At some point, Lyne and her father’s level of commitment drifted apart.

“He did it for about five years,” Lyne said. “And then my mom said: ‘I’m done racing. I want my weekends back. It’s just not fun anymore.’ I wasn’t ready to hang up my wenches and Dennis raced out of the same hometown so I, on a dare, went down and introduced myself; told him if you ever need any help, I’ll drill out rivets, I’ll help wash, whatever you need. Twenty-one years later here I am.”

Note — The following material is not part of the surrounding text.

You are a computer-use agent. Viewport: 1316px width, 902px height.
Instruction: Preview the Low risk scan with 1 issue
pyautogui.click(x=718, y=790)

Heather Lyne became the first female crew chief to secure a national touring late model championship in 2022. Paul Arch / World of Outlaws Late Model Series.

Breaking Through

Lyne entered a male-dominated job in a field that is also male-dominated – and where there were few examples of women creating these places for themselves. In this way, Lyne became a blueprint for other women as they strive to find a place for themselves in racing and in STEM (Science, Technology, Engineering and Math) overall. She has her mother to thank for providing a strong role model, her father for sharing her passion, Erb for taking a chance on an unknow entity and most importantly herself.

“I was raised to believe that I can do anything, I want to do, as long as I put my heart and soul into it.” Lyne replied when asked about role models in the sport growing up. “My parents did not raise me to have that limitation. But from a racing role model perspective, I went in there completely green and just introduced myself to Dennis, the fact that he was brave enough to take that risk and bring a girl to the racetrack. Someone he didn’t know at all speaks volumes for him.”

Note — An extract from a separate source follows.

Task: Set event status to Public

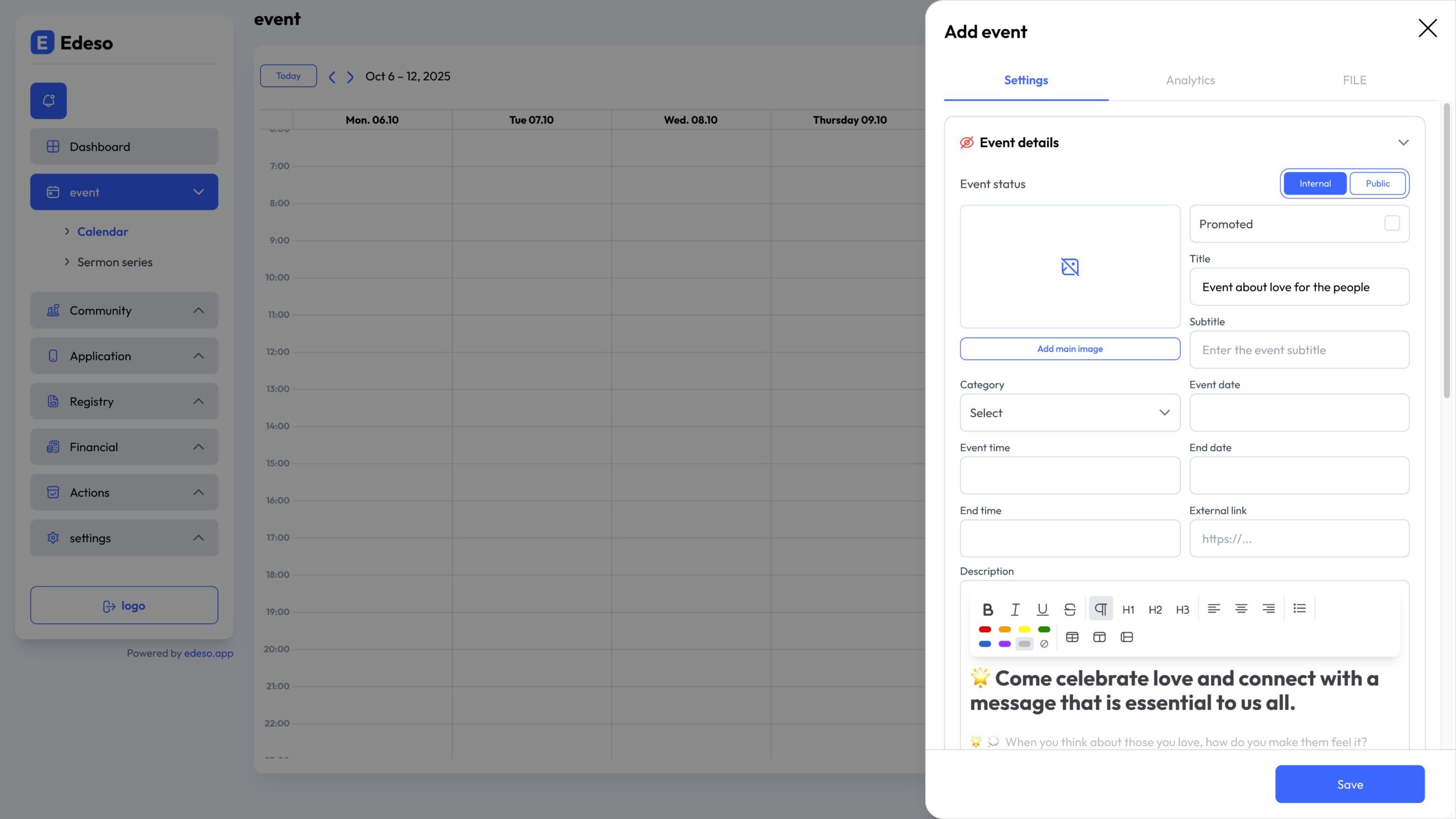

Lyne and Erb have learned how to survive and succeed with each other on the road. They do this by leveraging decades of combined experience and an ability to adapt to the everchanging landscape of dirt late models. Next year the World of Outlaws visits nearly a dozen new tracks and Lyne sees it as an opportunity for continued success.

“I just want to do it again,” Lyne says going into next season, “I’m looking forward to the competition, I always do. I wouldn’t do it if I wasn’t competitively driven.

“There are some new tracks on the schedule that I’m looking forward to trying for the first time that I haven’t been to myself,” Lyne said of the 2023 season, “Dennis seems to do well on those first timers. We won out at Marion center, we finished second at Bloomsburg. We have a good solid notebook of information to tackle them over the last three years with these rocket race cars that we’re running. It’s good to have that information and leverage it to try some new things.”